I am sitting here in my kitchen, half-way-undecorated from Christmas.

And I am by myself.

I don’t know if I’ve truly been by myself for longer than to take a shower for the almost three weeks since the wedding, and even the week before as we were preparing and a whole slew of family congregated to celebrate with us here in the desert.

Phew!

We’ve experienced the whole gamete of emotions…these days have been the most magical, foggy, tiring, exhilarating, packed, and beautiful days on record for us and although I’m so sad that Schedule is wrapping it’s firm grip around us once more, I am anxious to try to debrief and articulate in writing all the things that have gone on around here.
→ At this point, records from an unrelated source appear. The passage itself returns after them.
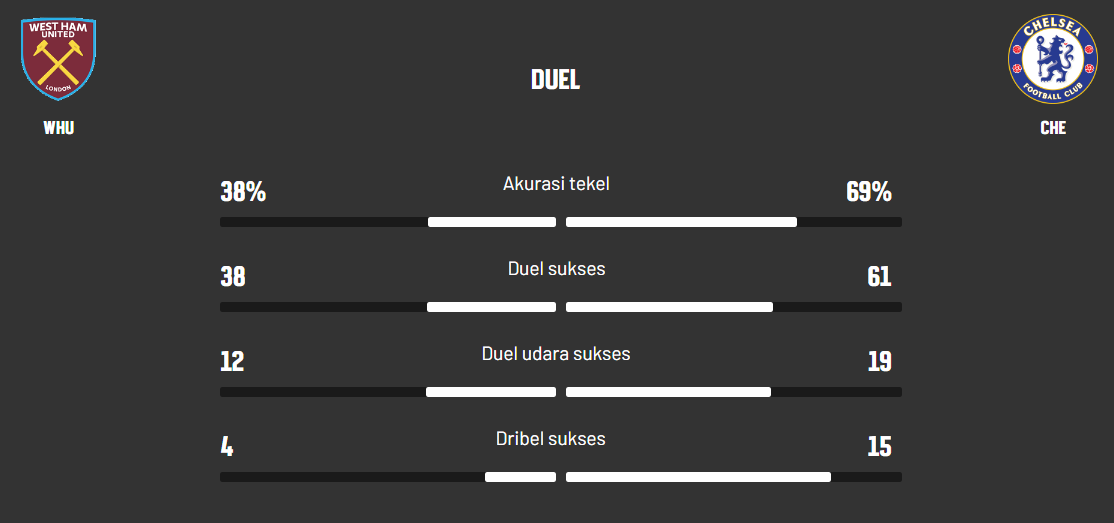Screen dimensions: 1114x523
Task: Click the 69% tackle accuracy value
Action: 868,192
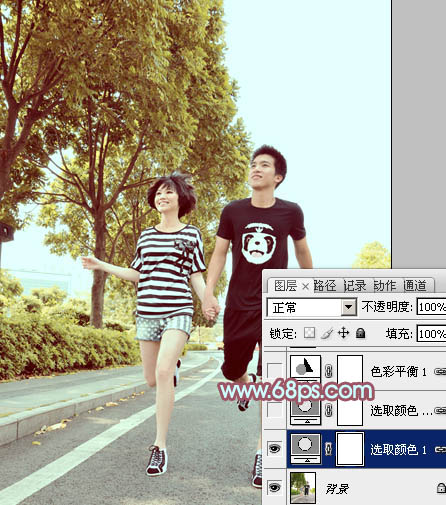Click the lock icon on 背景 layer
Screen dimensions: 446x505
[441, 488]
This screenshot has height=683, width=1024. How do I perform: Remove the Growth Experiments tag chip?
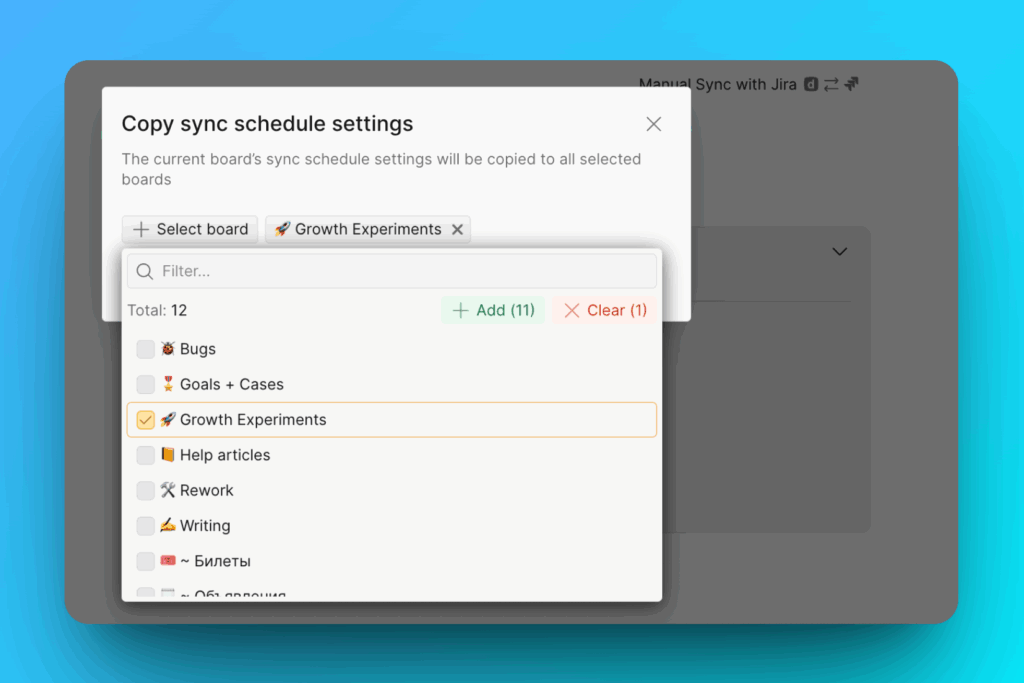point(458,229)

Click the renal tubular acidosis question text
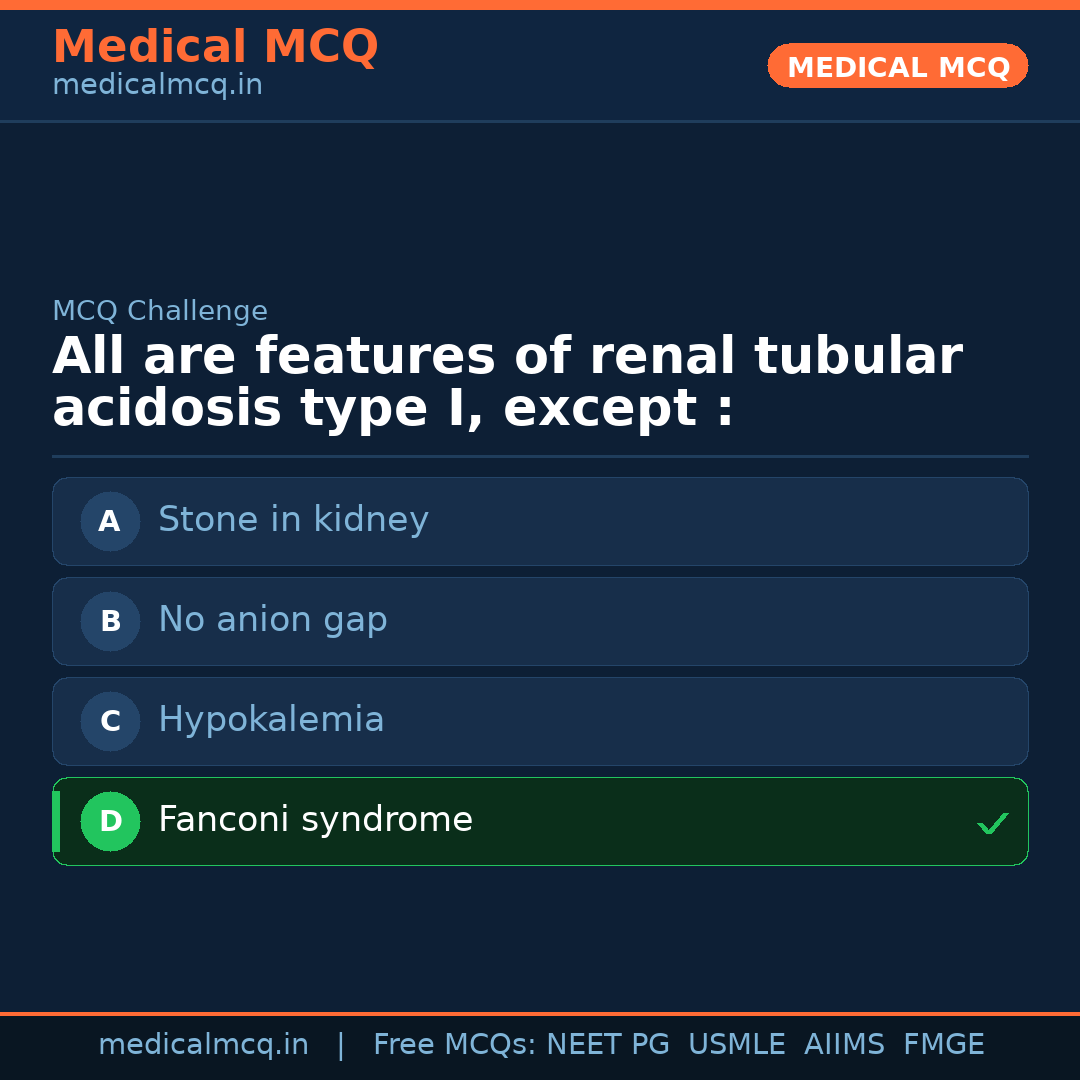click(506, 383)
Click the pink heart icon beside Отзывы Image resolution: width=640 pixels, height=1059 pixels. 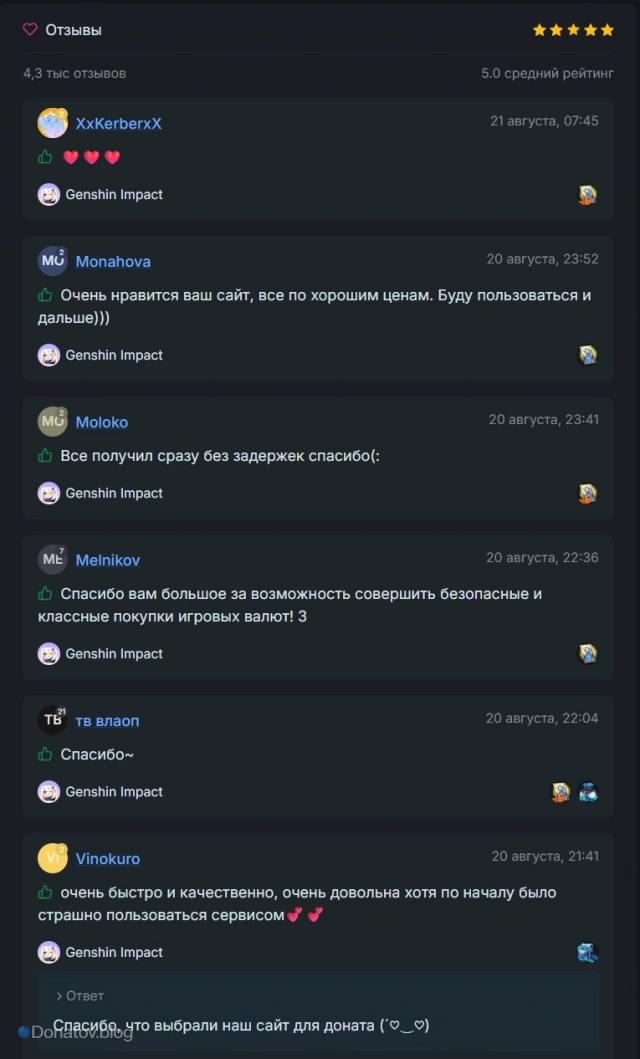coord(30,30)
I am not ready to pack away Christmas!  Perhaps that’s why it’s still surrounding me in half-packed boxes.  Usually I cannot put it all away fast enough but this year I wish I could hold on just a little longer.  Maybe that’s what happens when you wedge a wedding into the Christmas season.  It’s hard to give equal time to both.  Yet at the same time I loved mixing in that grand celebration…the birth of a new family for my son right along with the celebration of the birth of the One who saves us.  Who makes us whole.  Who was born in that little stable all those years ago filled with forgiveness and love and Godliness to overcome our human-ness.  There were so many beautiful things about weaving those two together.  (But, dear daughters of mine, try not to get any ideas.  Can you guys please plan to aim for a spring wedding?  And can you wait for at least ten years?  Ok, thank you 😉

We had seven of the nine siblings on my side…:

…and seven of the nine on Dave’s side all here for the wedding:

…plus both sets of grandparents, not to mention Abby’s extended family who it was so great to meet and get to know.  My brother and his three kids came from NYC, my sister and her baby came from London (you guys rock!), Dave’s sister and her brand-newly-returned-from-Spain-missionary were here.

It was a giant party.

For a lot of days.

And we were SO grateful for them all as well as the calls and prayers from those who couldn’t make it and all the beautiful support from friends and cousins and so many loved ones who showed up to drop off a meal or pick up Lucy for a playdate or offer their services at the drop of a hat.  We are surrounded by such goodness, including the angels (talked about in the last post HERE) who I felt their presence over and over again.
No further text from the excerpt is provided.